EXERCISE OBJECTIVE ▸ Transcribe word for word each line from the one containing "Screen dimensions: 513x674" to the final line of the data, both included. Skip the pictures.
── INFORMATION ──
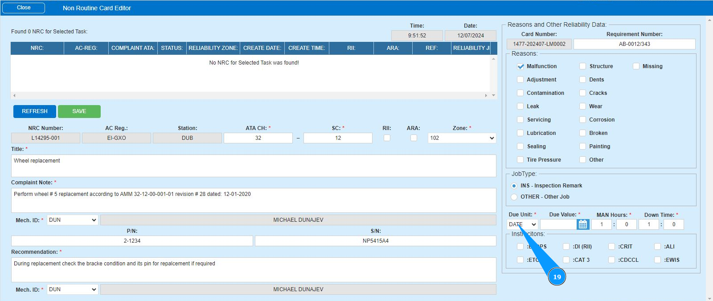
Task: Sort by the CREATE DATE column header
Action: (262, 48)
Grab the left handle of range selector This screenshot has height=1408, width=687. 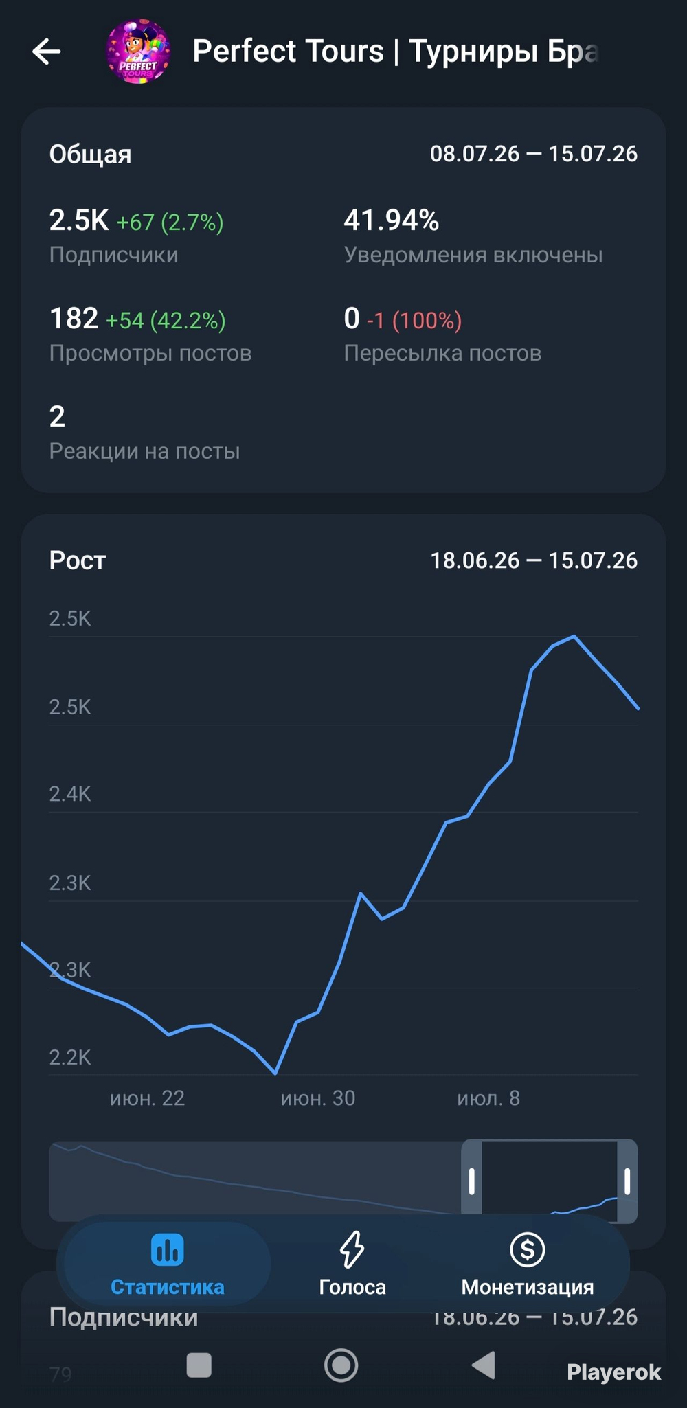pos(472,1181)
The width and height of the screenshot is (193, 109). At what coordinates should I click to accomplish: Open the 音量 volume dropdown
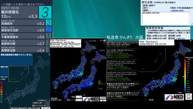(79, 97)
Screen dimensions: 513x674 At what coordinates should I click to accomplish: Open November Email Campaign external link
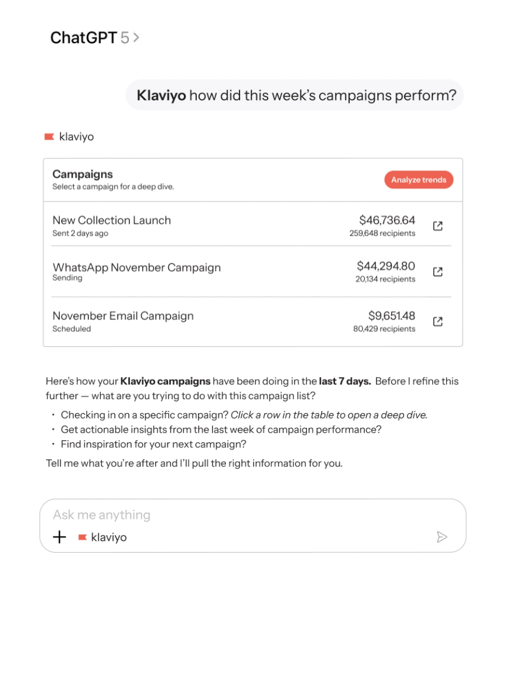pyautogui.click(x=437, y=321)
───
TASK OUTPUT ▸
Screen dimensions: 513x674 At what coordinates should I click to accomplish: Open November Email Campaign external link
pyautogui.click(x=437, y=321)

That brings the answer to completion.